Provided data →
--------------------------------------------------

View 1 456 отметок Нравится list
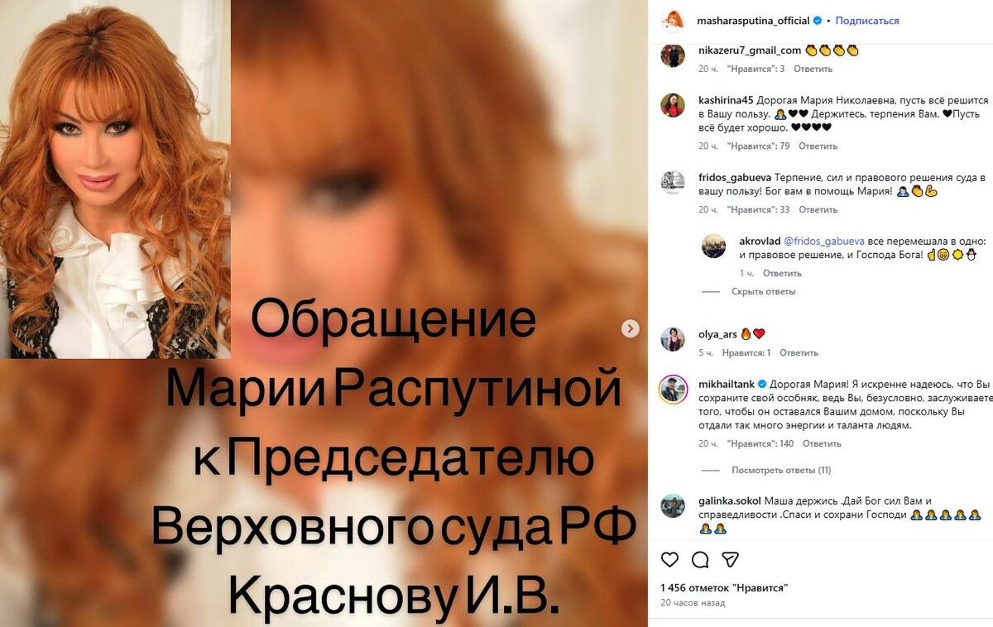The width and height of the screenshot is (993, 627). [724, 588]
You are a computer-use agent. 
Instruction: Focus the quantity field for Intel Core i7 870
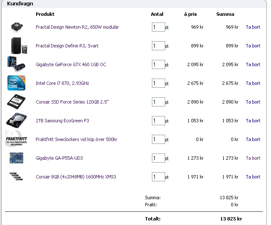coord(158,83)
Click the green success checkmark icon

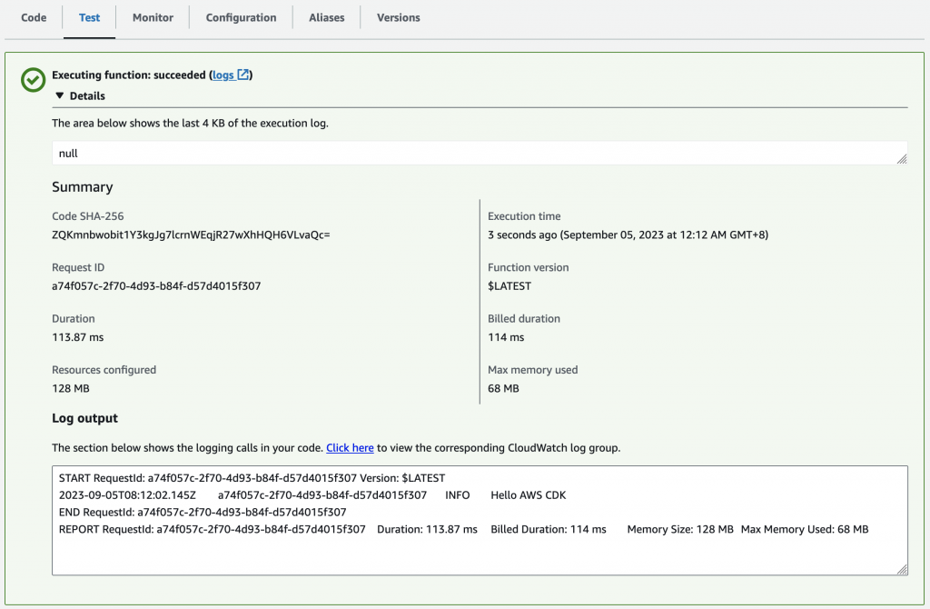tap(33, 80)
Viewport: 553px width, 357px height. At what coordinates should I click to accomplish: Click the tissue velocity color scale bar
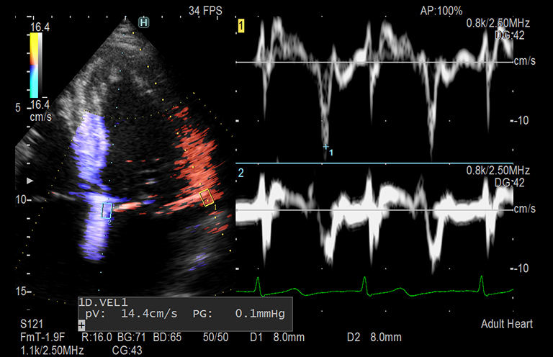(34, 65)
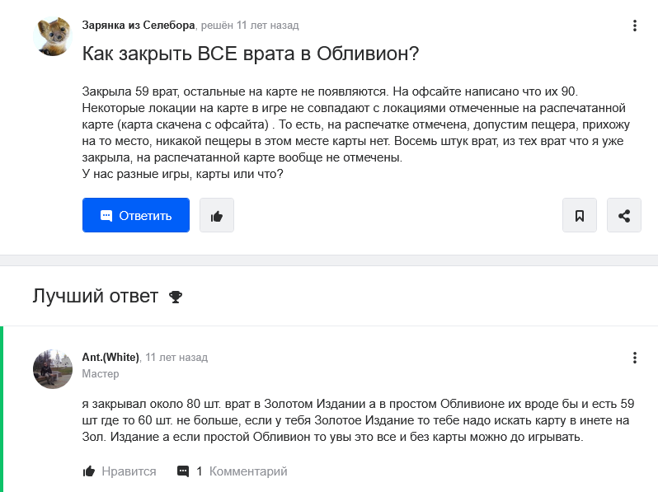Open the three-dot menu on Ant.(White)'s answer
The image size is (658, 492).
pos(635,358)
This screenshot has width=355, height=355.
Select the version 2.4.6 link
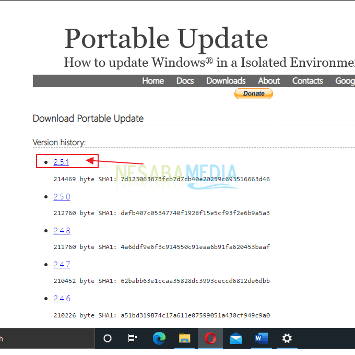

--------------------------------------------------

Exercise description →
Only those lines from the one containing "You are a computer-use agent." to the end of the material above, retyped exactly and without pictures, belong in your reply.

Answer to this problem →
You are a computer-use agent. 
Instruction: Focus the quantity field for Intel Core i7 870
coord(158,83)
Click the green success checkmark icon

tap(33, 80)
Viewport: 553px width, 357px height. At what coordinates should I click to accomplish: Click the tissue velocity color scale bar
(34, 65)
Open the three-dot menu on Ant.(White)'s answer
The image size is (658, 492).
pos(635,358)
This screenshot has width=355, height=355.
Select the version 2.4.6 link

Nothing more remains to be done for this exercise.